Please return every line below that contains the string "computer".
───── PROVIDED MATERIAL ─────
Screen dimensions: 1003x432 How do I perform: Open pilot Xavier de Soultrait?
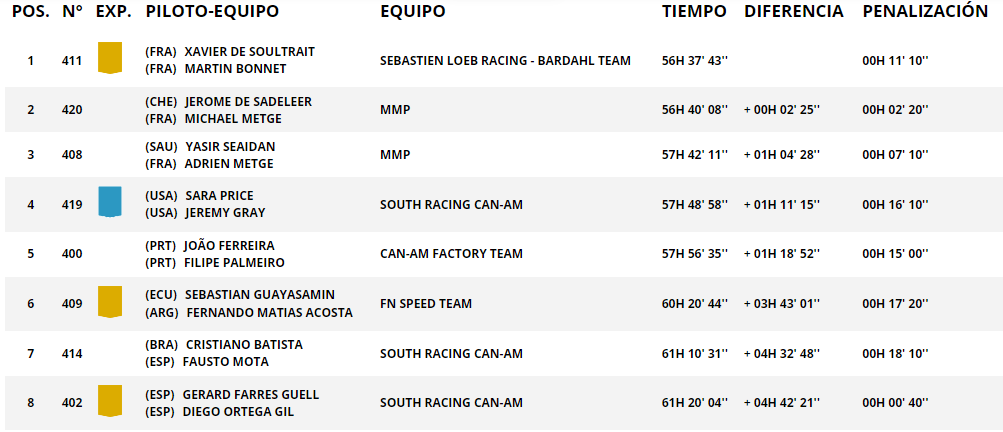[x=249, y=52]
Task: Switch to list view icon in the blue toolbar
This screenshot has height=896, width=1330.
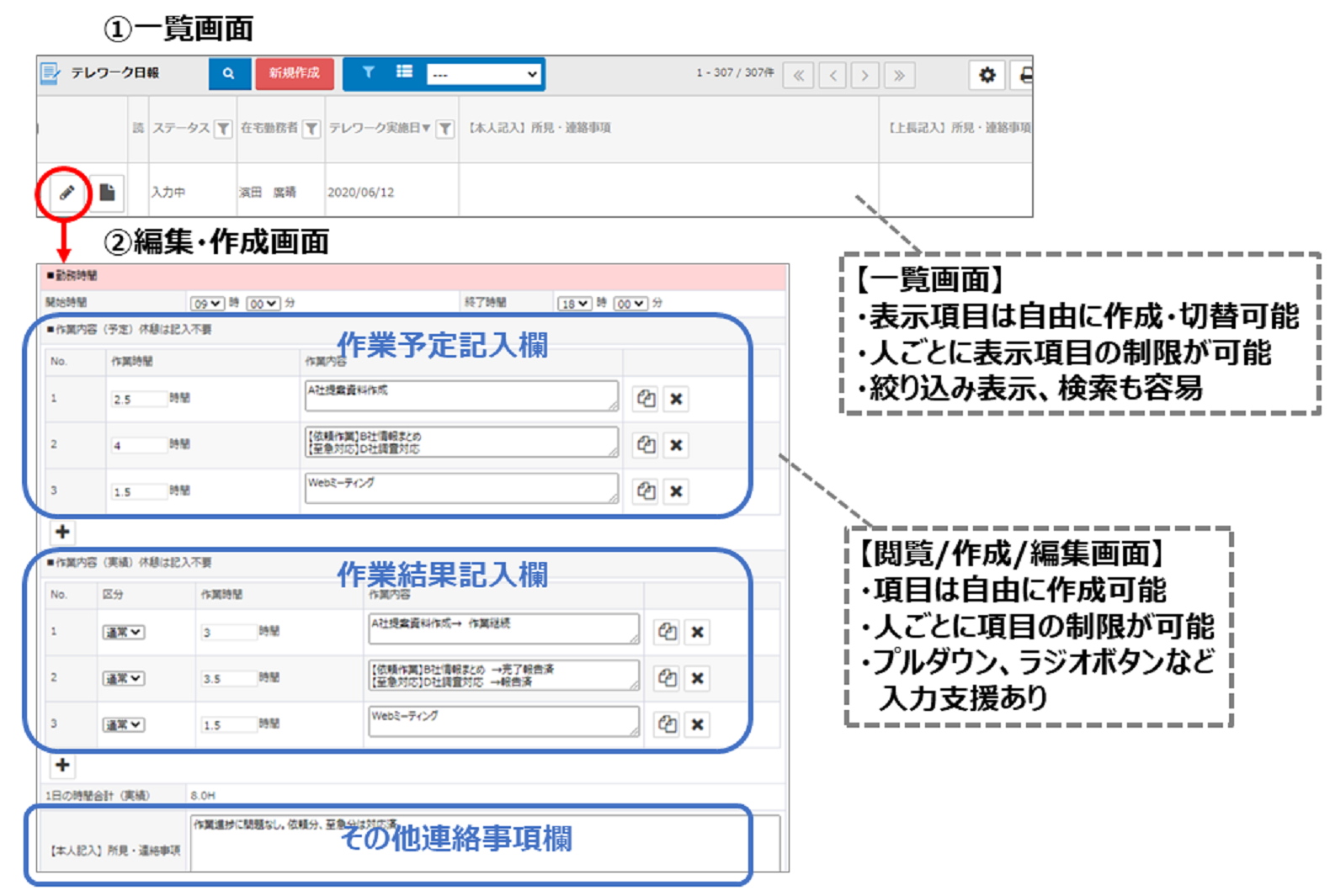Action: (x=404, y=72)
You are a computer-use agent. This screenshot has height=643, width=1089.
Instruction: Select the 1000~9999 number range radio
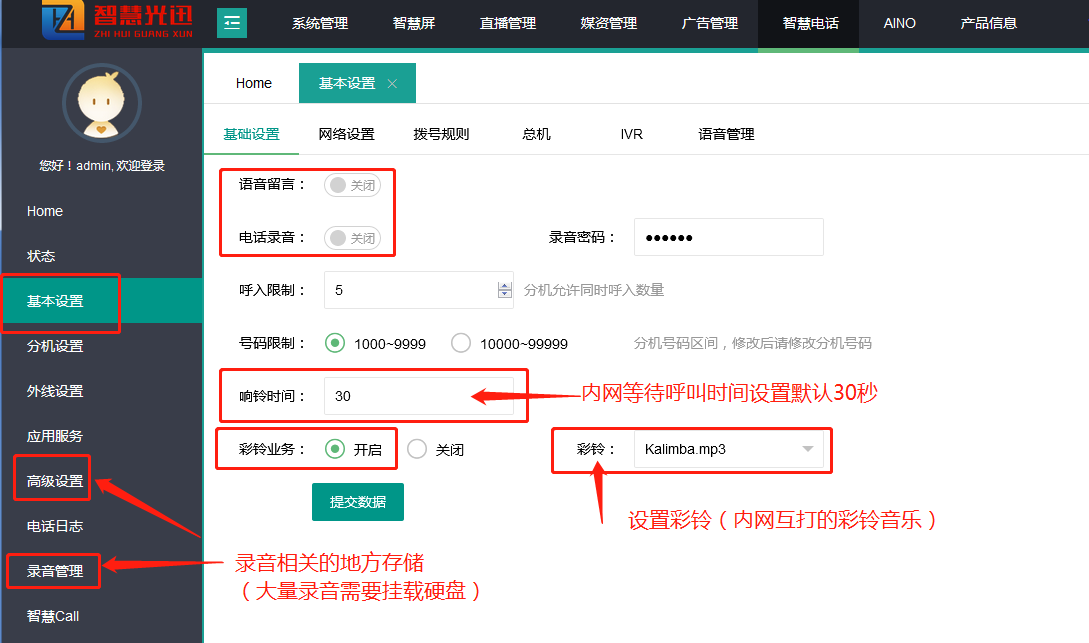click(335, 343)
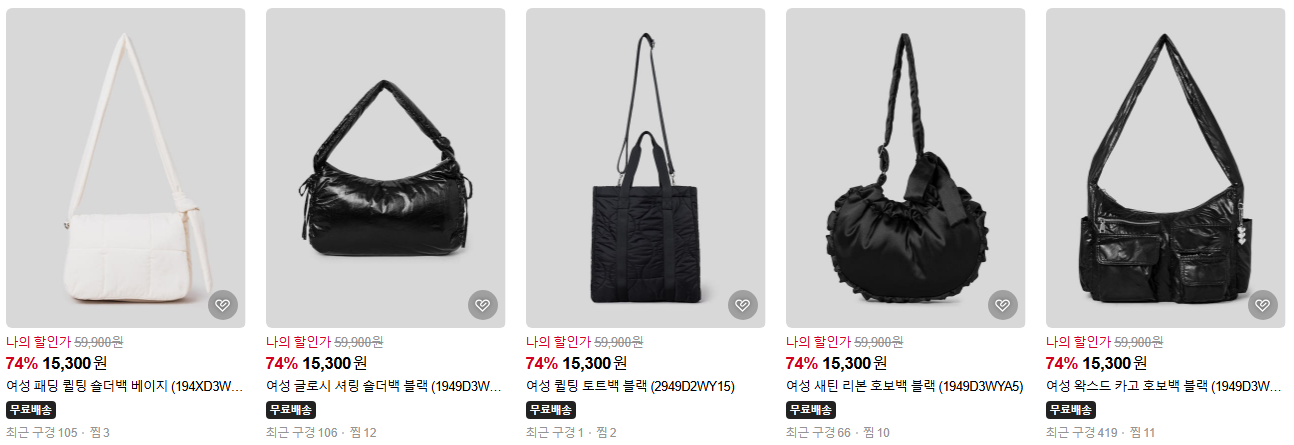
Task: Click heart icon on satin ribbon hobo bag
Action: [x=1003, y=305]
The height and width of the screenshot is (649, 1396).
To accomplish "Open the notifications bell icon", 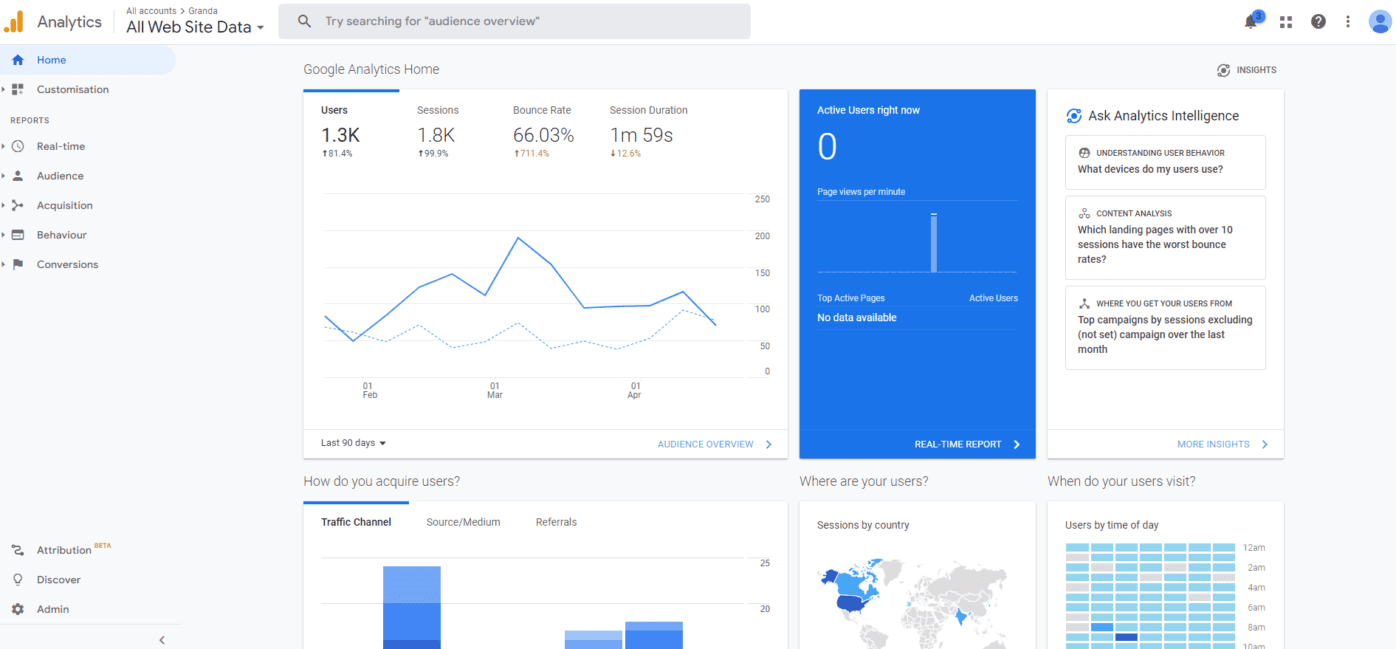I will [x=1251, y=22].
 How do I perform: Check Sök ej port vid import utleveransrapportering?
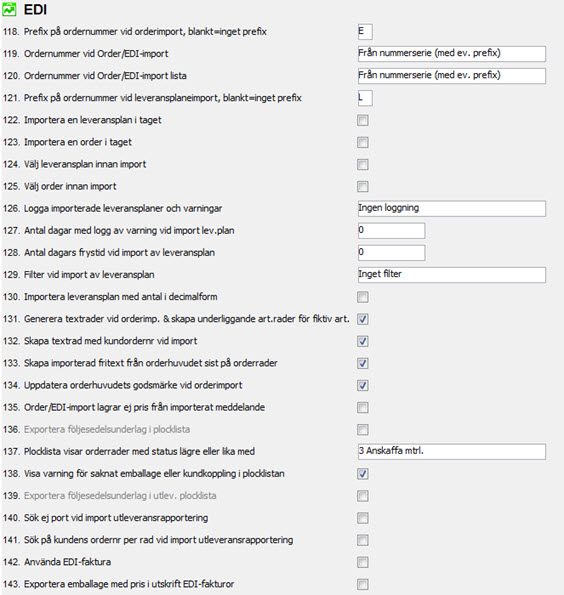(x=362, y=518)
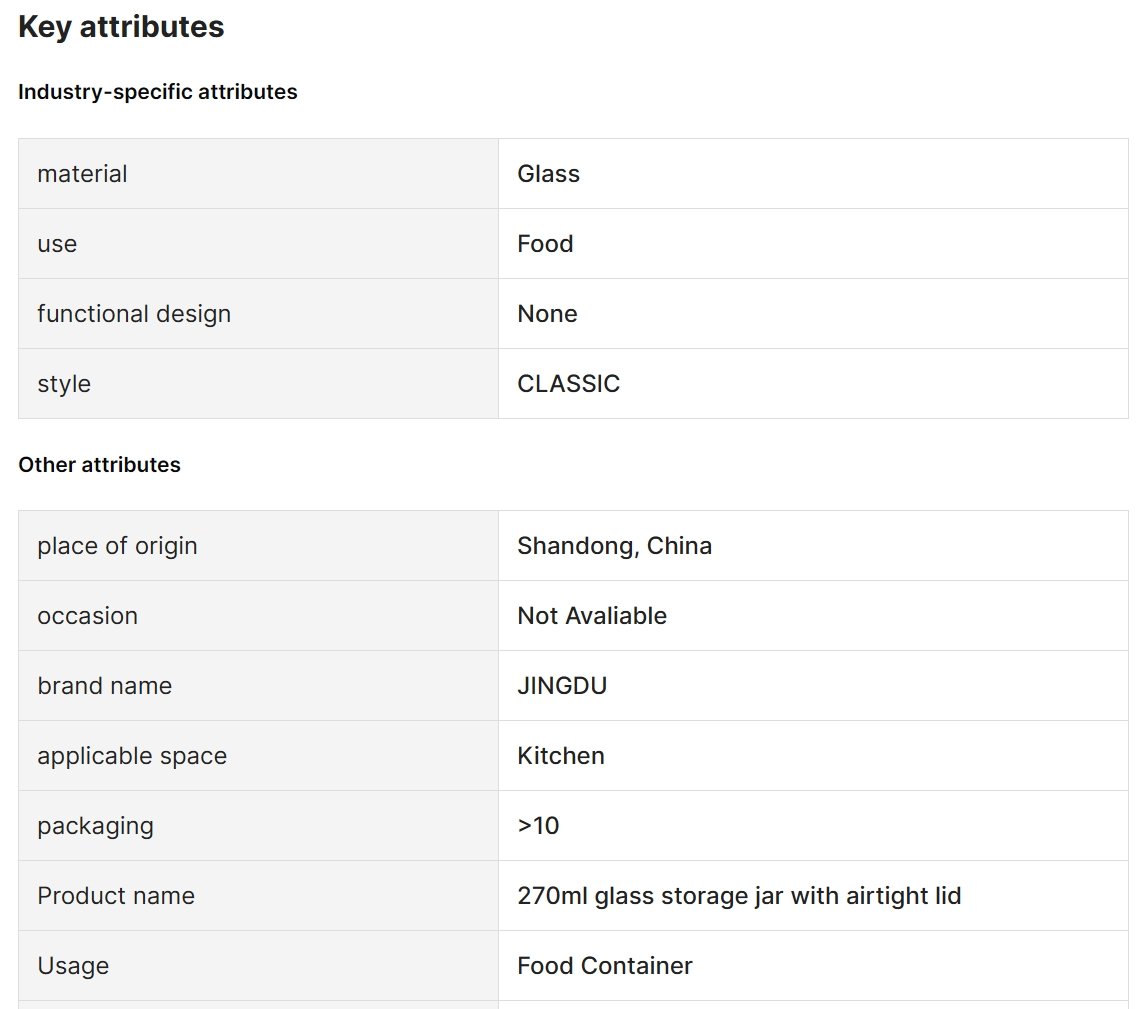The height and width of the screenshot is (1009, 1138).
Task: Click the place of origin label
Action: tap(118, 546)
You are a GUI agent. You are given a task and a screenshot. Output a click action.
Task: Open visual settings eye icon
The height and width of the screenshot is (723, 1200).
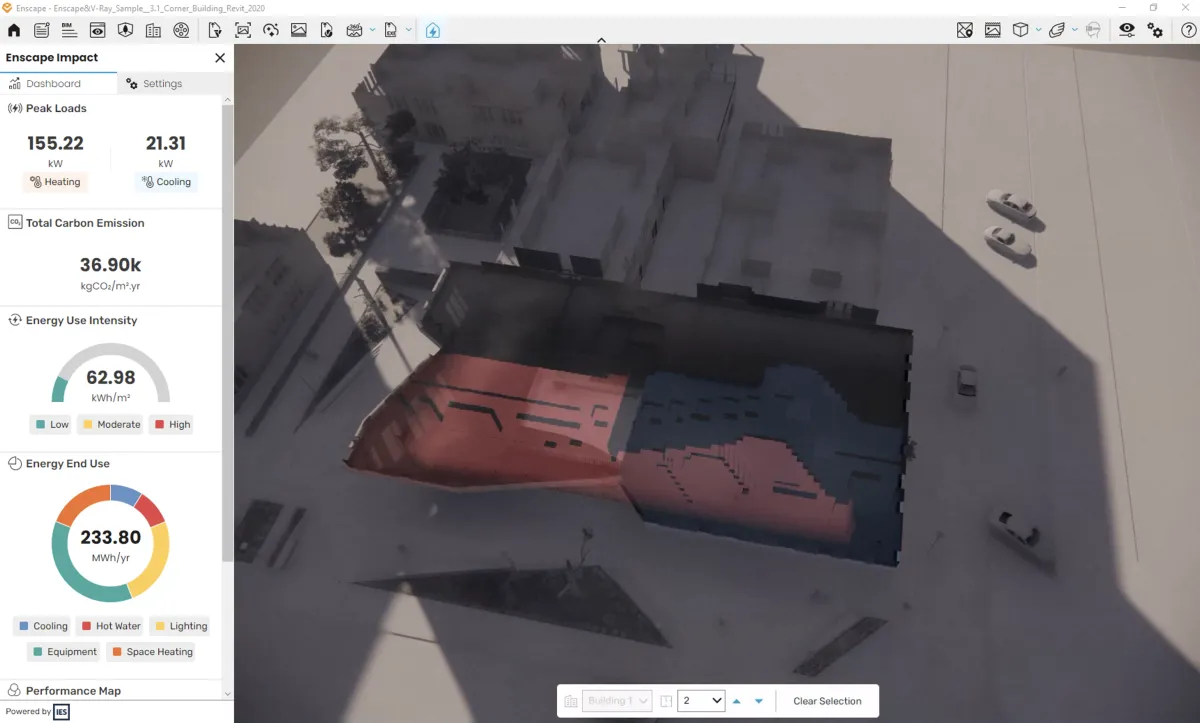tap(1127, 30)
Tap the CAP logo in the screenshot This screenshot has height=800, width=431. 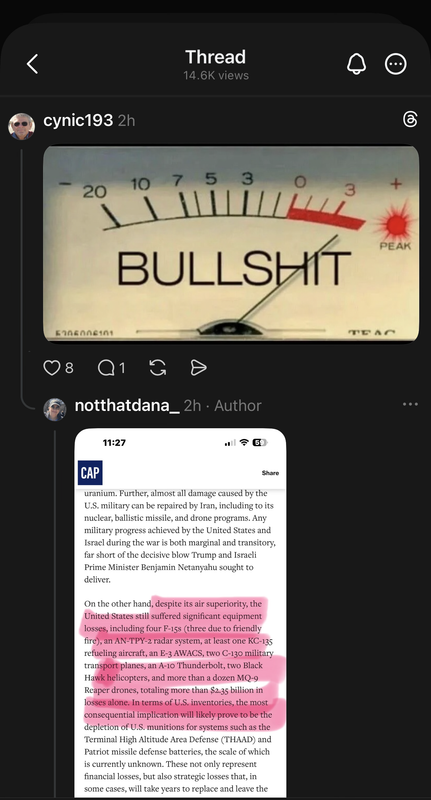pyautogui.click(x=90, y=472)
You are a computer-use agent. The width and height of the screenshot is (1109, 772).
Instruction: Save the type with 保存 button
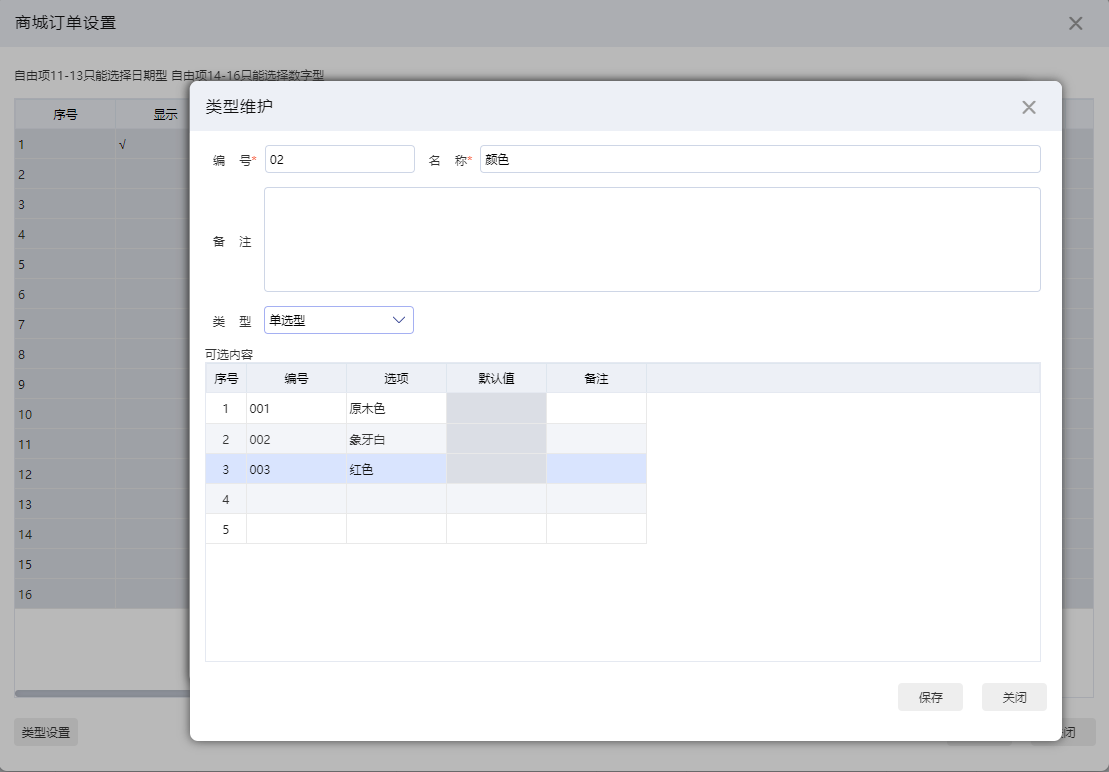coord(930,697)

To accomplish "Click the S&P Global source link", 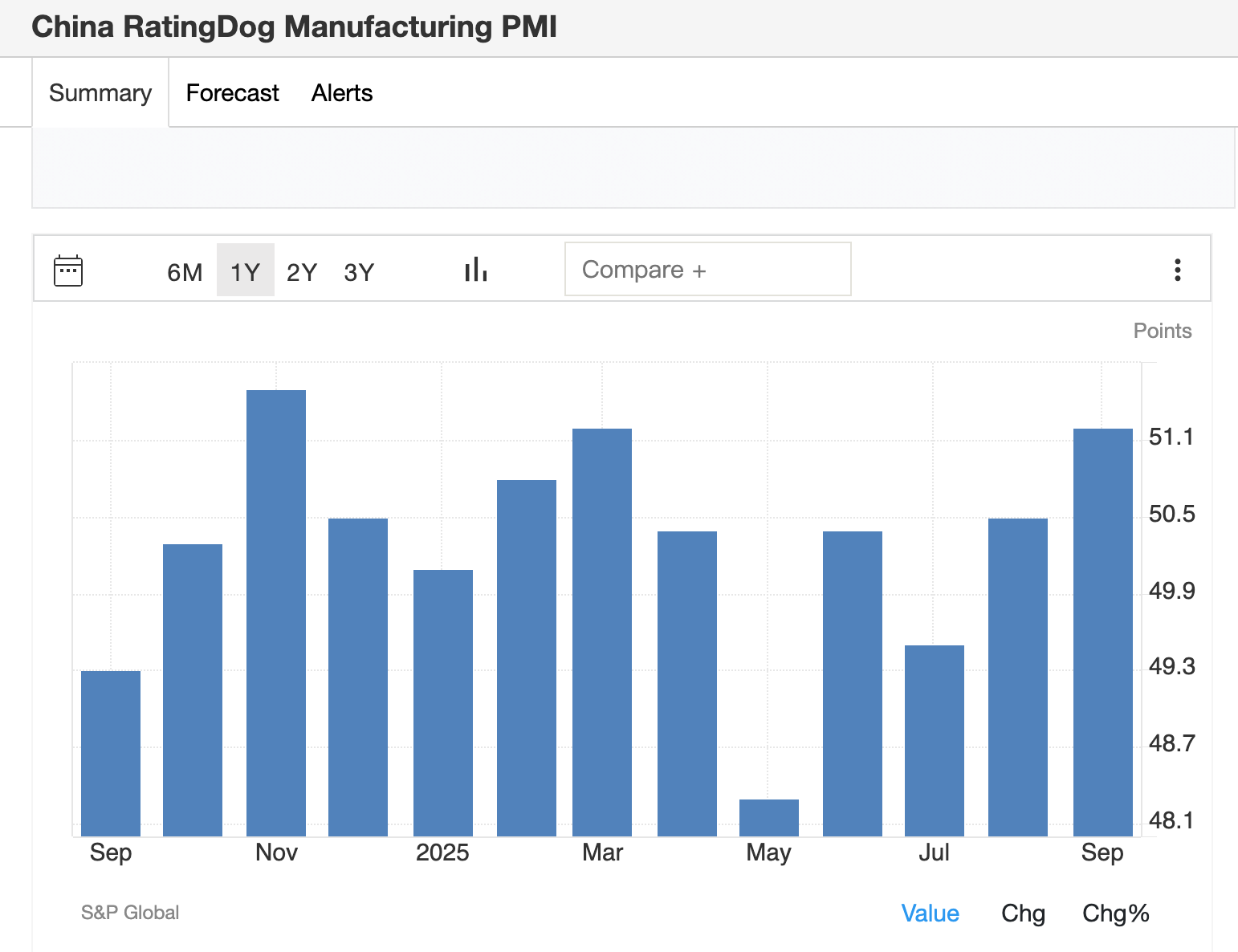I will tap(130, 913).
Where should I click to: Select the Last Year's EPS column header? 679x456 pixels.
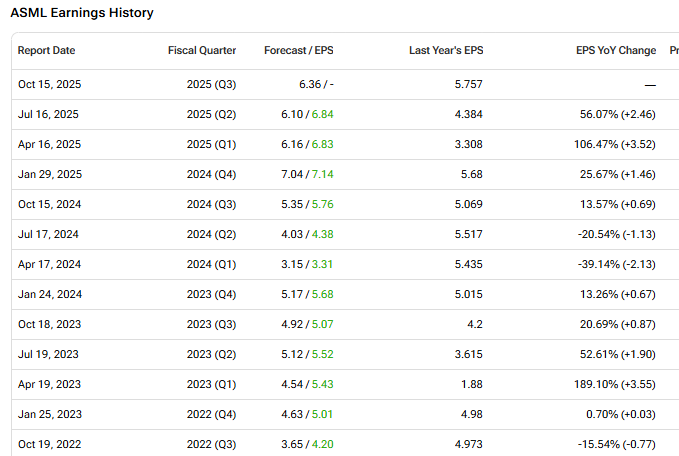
─────
#### REPLY:
You are a computer-use agent. This screenshot has height=643, width=1089.
You are a computer-use agent. The width and height of the screenshot is (1109, 772).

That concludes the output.